* **GOAL OF THE EXERCISE**
Without the pictures, set down everything in the listing exactly.

ENTRIES PROVIDED Start Marker

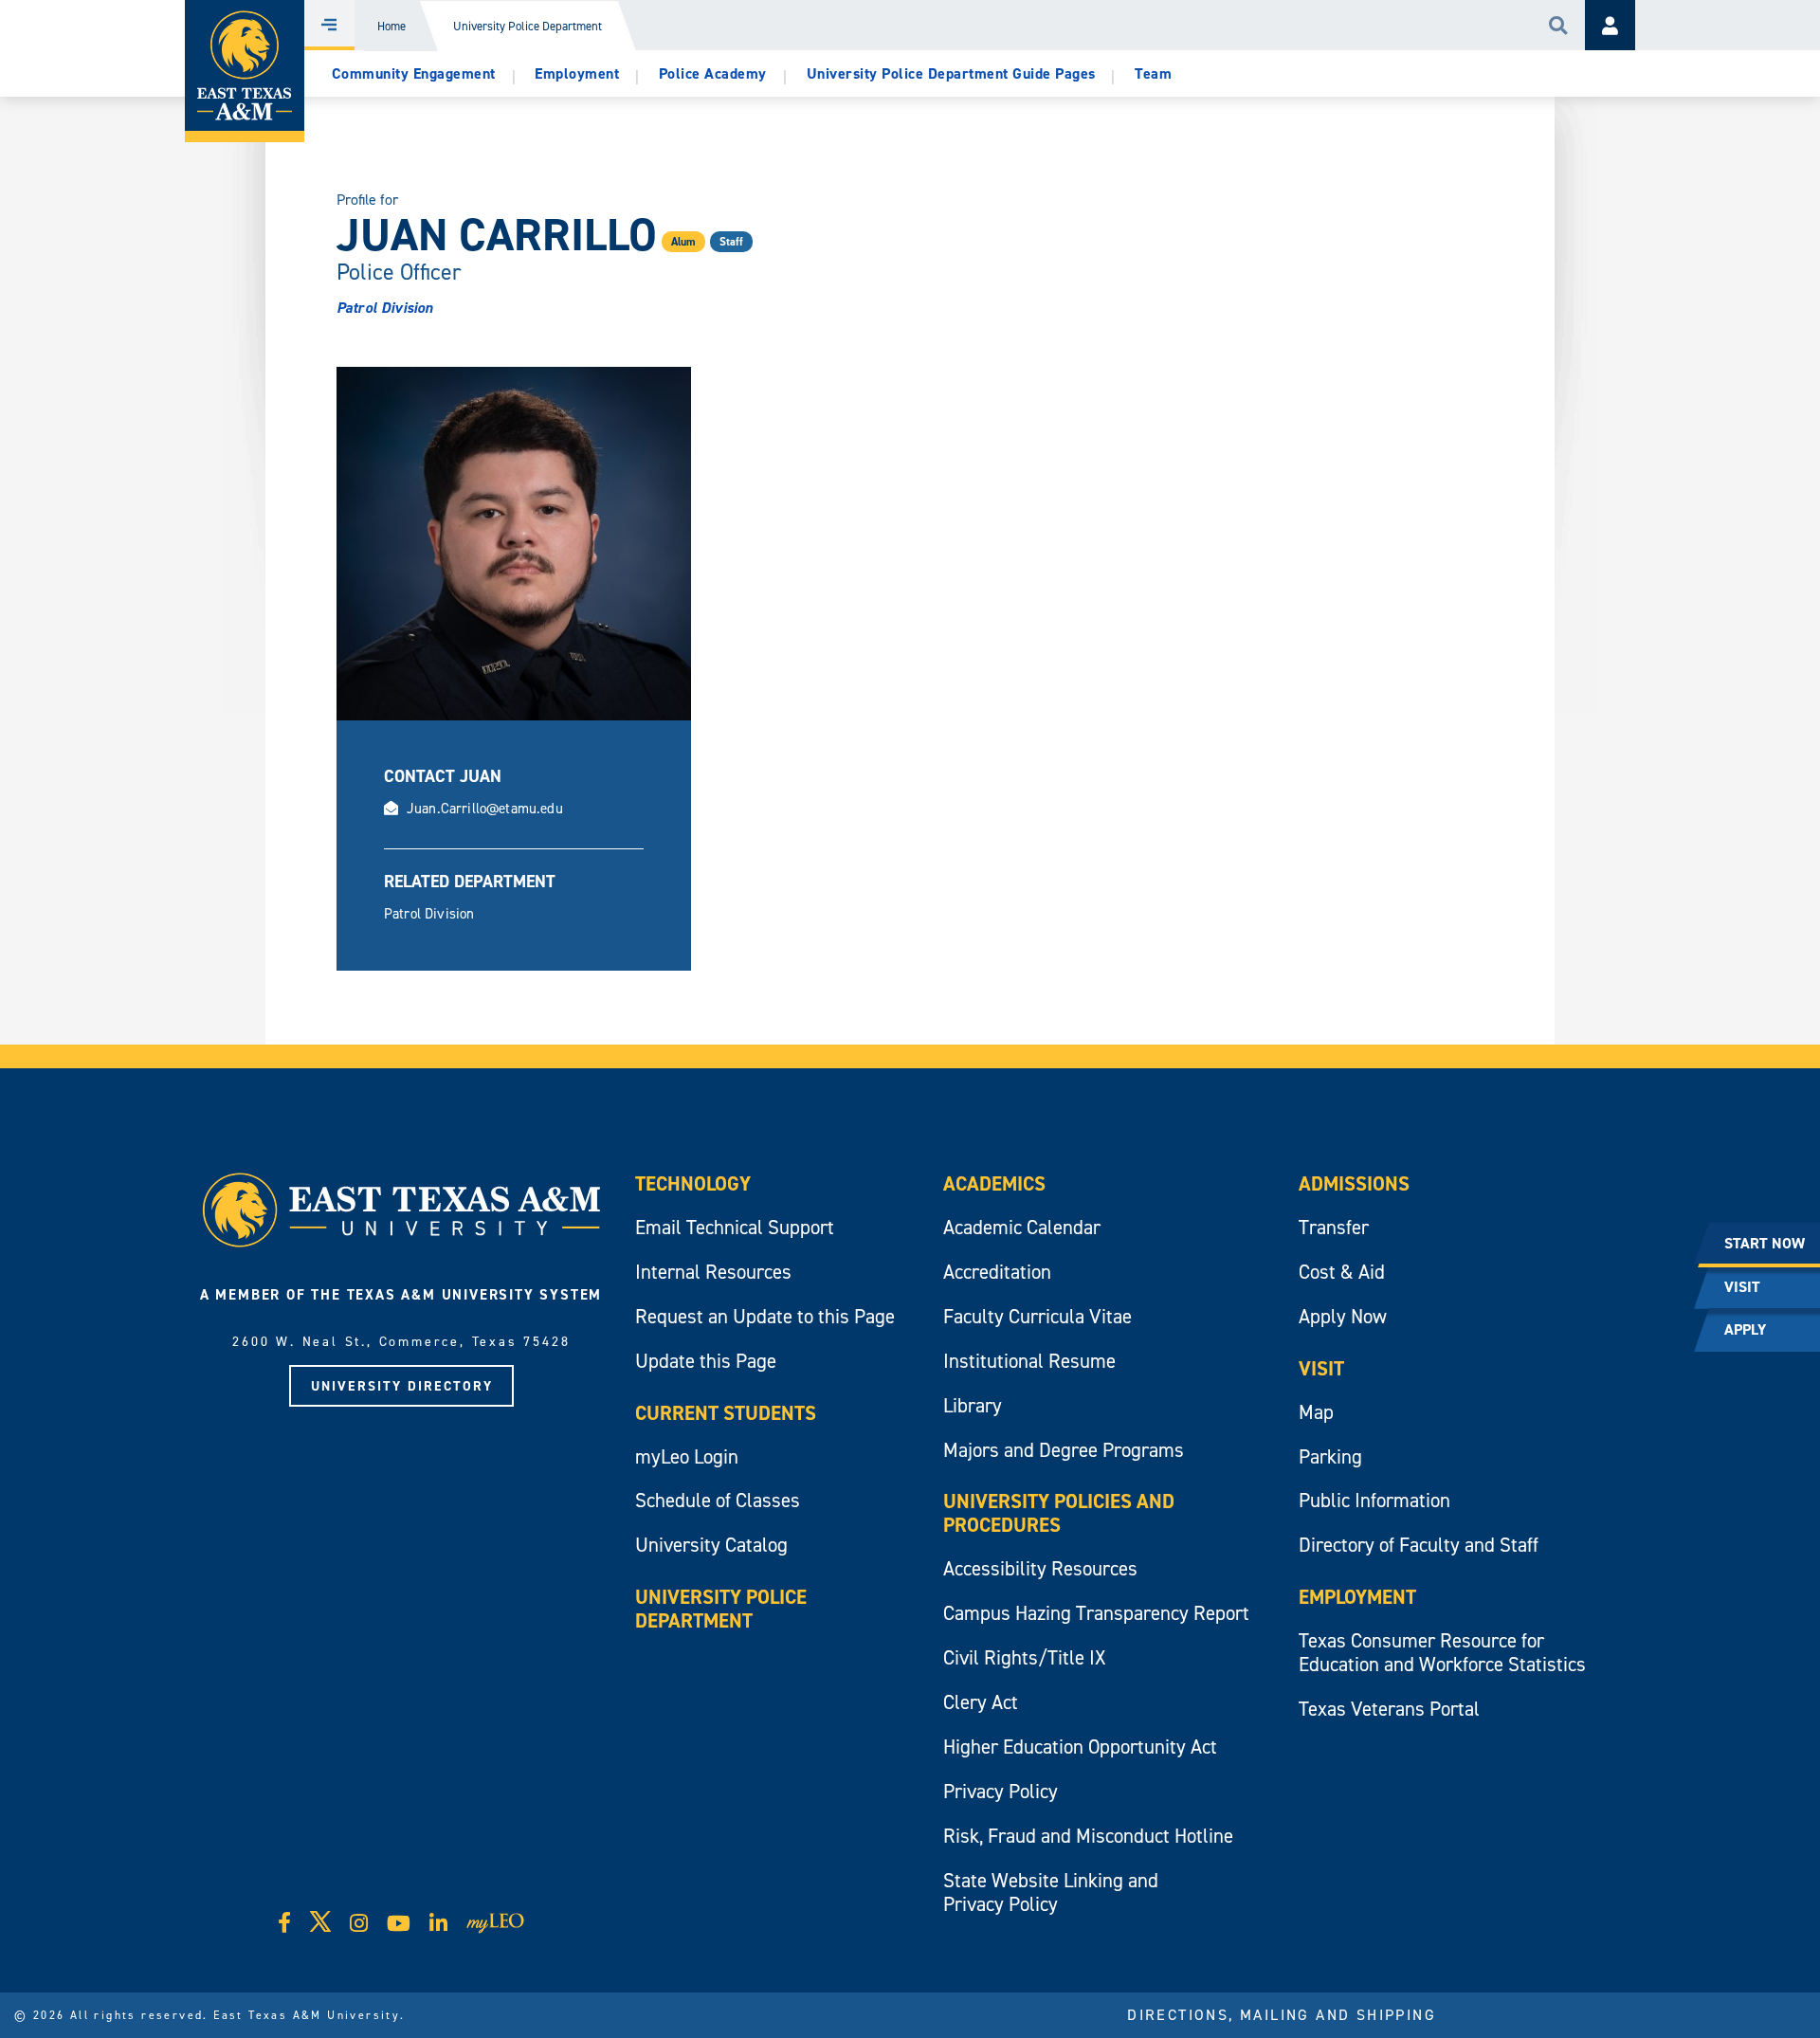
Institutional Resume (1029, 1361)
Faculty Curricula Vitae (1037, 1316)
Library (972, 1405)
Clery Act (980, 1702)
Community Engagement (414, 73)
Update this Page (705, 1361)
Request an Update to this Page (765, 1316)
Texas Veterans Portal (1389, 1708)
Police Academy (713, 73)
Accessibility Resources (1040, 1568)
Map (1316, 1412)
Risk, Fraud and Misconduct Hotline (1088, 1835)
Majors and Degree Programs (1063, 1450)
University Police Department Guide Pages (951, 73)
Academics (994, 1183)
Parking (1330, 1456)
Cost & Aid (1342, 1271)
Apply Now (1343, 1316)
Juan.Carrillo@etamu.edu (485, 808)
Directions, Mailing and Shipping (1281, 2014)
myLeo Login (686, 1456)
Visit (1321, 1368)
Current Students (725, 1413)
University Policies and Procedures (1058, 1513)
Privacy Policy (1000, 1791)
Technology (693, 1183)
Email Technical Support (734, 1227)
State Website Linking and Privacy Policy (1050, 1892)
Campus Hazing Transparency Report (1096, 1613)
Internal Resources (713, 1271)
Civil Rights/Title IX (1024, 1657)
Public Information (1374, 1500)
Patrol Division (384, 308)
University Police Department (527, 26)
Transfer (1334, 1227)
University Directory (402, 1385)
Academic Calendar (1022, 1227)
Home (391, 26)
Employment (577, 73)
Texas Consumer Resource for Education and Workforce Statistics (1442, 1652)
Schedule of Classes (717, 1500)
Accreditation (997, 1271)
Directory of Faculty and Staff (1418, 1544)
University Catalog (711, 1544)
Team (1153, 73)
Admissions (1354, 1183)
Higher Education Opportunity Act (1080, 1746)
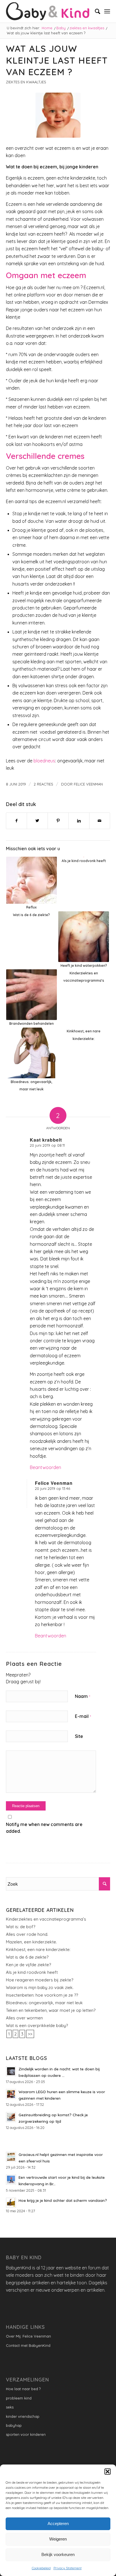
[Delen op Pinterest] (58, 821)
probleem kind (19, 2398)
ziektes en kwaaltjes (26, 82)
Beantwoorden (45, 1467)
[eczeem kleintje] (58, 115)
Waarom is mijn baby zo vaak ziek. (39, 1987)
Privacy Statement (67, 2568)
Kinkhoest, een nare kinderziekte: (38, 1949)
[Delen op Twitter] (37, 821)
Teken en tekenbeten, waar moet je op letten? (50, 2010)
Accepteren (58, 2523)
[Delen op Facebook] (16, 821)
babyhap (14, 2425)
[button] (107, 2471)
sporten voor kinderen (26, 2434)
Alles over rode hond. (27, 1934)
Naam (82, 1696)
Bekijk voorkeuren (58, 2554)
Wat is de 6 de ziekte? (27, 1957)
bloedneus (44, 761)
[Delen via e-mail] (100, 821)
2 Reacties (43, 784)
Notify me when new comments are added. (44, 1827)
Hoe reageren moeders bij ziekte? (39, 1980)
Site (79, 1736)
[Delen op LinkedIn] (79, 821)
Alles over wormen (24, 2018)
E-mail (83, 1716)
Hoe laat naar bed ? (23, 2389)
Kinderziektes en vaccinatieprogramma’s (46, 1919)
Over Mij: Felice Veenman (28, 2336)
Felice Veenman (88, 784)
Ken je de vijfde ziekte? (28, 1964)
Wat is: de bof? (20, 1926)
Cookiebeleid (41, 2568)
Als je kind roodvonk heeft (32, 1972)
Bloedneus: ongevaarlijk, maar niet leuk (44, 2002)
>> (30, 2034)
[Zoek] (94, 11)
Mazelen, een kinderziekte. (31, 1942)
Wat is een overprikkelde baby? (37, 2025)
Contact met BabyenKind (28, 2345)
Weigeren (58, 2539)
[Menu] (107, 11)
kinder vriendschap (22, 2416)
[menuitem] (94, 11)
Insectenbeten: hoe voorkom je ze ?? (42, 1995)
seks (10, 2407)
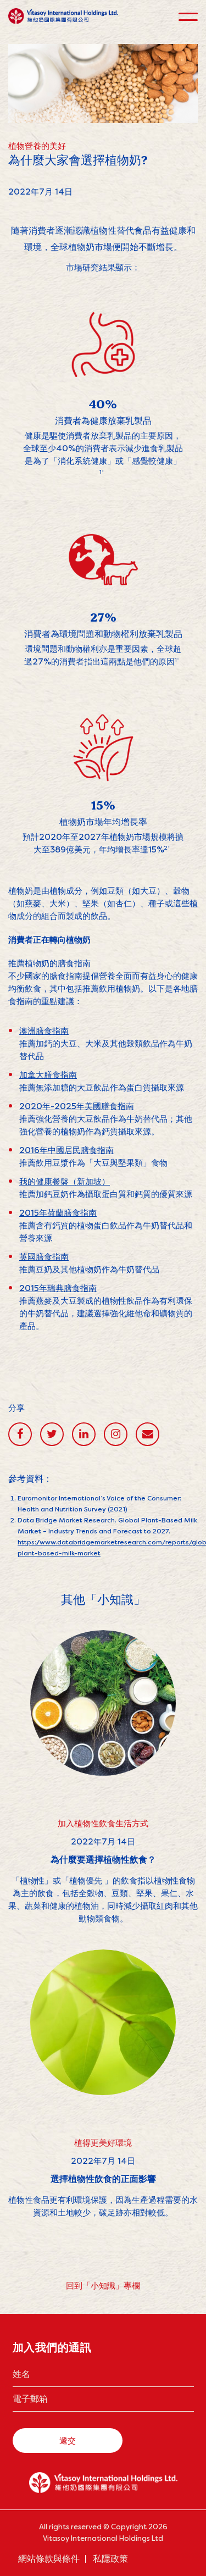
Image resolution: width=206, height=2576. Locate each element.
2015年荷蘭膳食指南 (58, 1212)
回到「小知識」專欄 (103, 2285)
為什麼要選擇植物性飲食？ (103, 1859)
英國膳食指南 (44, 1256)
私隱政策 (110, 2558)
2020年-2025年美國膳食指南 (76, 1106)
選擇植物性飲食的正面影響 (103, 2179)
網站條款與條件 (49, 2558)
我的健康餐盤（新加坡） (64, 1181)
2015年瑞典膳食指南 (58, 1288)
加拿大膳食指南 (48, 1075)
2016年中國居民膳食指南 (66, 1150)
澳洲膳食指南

ENTRIES PROVIDED End Marker

* **ANSWER FOR THE TASK**
Institutional Resume (1029, 1361)
Faculty Curricula Vitae (1037, 1316)
Library (972, 1405)
Clery Act (980, 1702)
Community Engagement (414, 73)
Update this Page (705, 1361)
Request an Update to this Page (765, 1316)
Texas Veterans Portal (1389, 1708)
Police Academy (713, 73)
Accessibility Resources (1040, 1568)
Map (1316, 1412)
Risk, Fraud and Misconduct Hotline (1088, 1835)
Majors and Degree Programs (1063, 1450)
University Police Department Guide Pages (951, 73)
Academics (994, 1183)
Parking (1330, 1456)
Cost & Aid (1342, 1271)
Apply Now (1343, 1316)
Juan.Carrillo@etamu.edu (485, 808)
Directions, Mailing and Shipping (1281, 2014)
myLeo Login (686, 1456)
Visit (1321, 1368)
Current Students (725, 1413)
University Policies and Procedures (1058, 1513)
Privacy Policy (1000, 1791)
Technology (693, 1183)
Email Technical Support (734, 1227)
State Website Linking and Privacy Policy (1050, 1892)
Campus Hazing Transparency Report (1096, 1613)
Internal Resources (713, 1271)
Civil Rights/Title IX (1024, 1657)
Public Information (1374, 1500)
Patrol Division (384, 308)
University Police Department (527, 26)
Transfer (1334, 1227)
University Directory (402, 1385)
Academic Calendar (1022, 1227)
Home (391, 26)
Employment (577, 73)
Texas Consumer Resource for Education and Workforce Statistics (1442, 1652)
Schedule of Classes (717, 1500)
Accreditation (997, 1271)
Directory of Faculty and Staff (1418, 1544)
University Catalog (711, 1544)
Team (1153, 73)
Admissions (1354, 1183)
Higher Education Opportunity Act (1080, 1746)
[Delen op Pinterest] (58, 821)
probleem kind (19, 2398)
ziektes en kwaaltjes (26, 82)
Beantwoorden (45, 1467)
[eczeem kleintje] (58, 115)
Waarom is mijn baby zo vaak ziek. (39, 1987)
Privacy Statement (67, 2568)
Kinkhoest, een nare kinderziekte: (38, 1949)
[Delen op Twitter] (37, 821)
Teken en tekenbeten, waar moet je op letten? (50, 2010)
Accepteren (58, 2523)
[Delen op Facebook] (16, 821)
babyhap (14, 2425)
[button] (107, 2471)
sporten voor kinderen (26, 2434)
Alles over rode hond. (27, 1934)
Naam (82, 1696)
Bekijk voorkeuren (58, 2554)
Wat is de 6 de ziekte? (27, 1957)
bloedneus (44, 761)
[Delen via e-mail] (100, 821)
2 Reacties (43, 784)
Notify me when new comments are added. (44, 1827)
Hoe reageren moeders bij ziekte? (39, 1980)
Site (79, 1736)
[Delen op LinkedIn] (79, 821)
Alles over wormen (24, 2018)
E-mail (83, 1716)
Hoe laat naar bed ? (23, 2389)
Kinderziektes en vaccinatieprogramma’s (46, 1919)
Over Mij: Felice Veenman (28, 2336)
Felice Veenman (88, 784)
Ken je de vijfde ziekte? (28, 1964)
Wat is: de bof? (20, 1926)
Cookiebeleid (41, 2568)
Als je kind roodvonk heeft (32, 1972)
Bloedneus: ongevaarlijk, maar niet leuk (44, 2002)
>> (30, 2034)
[Zoek] (94, 11)
Mazelen, een kinderziekte. (31, 1942)
Wat is een overprikkelde baby? (37, 2025)
Contact met BabyenKind (28, 2345)
Weigeren (58, 2539)
[Menu] (107, 11)
kinder vriendschap (22, 2416)
[menuitem] (94, 11)
Insectenbeten: hoe voorkom je ze ?? (42, 1995)
seks (10, 2407)
Image resolution: width=206, height=2576. Locate each element.
2015年荷蘭膳食指南 (58, 1212)
回到「小知識」專欄 (103, 2285)
為什麼要選擇植物性飲食？ (103, 1859)
英國膳食指南 (44, 1256)
私隱政策 (110, 2558)
2020年-2025年美國膳食指南 (76, 1106)
選擇植物性飲食的正面影響 (103, 2179)
網站條款與條件 (49, 2558)
我的健康餐盤（新加坡） (64, 1181)
2015年瑞典膳食指南 (58, 1288)
加拿大膳食指南 (48, 1075)
2016年中國居民膳食指南 (66, 1150)
澳洲膳食指南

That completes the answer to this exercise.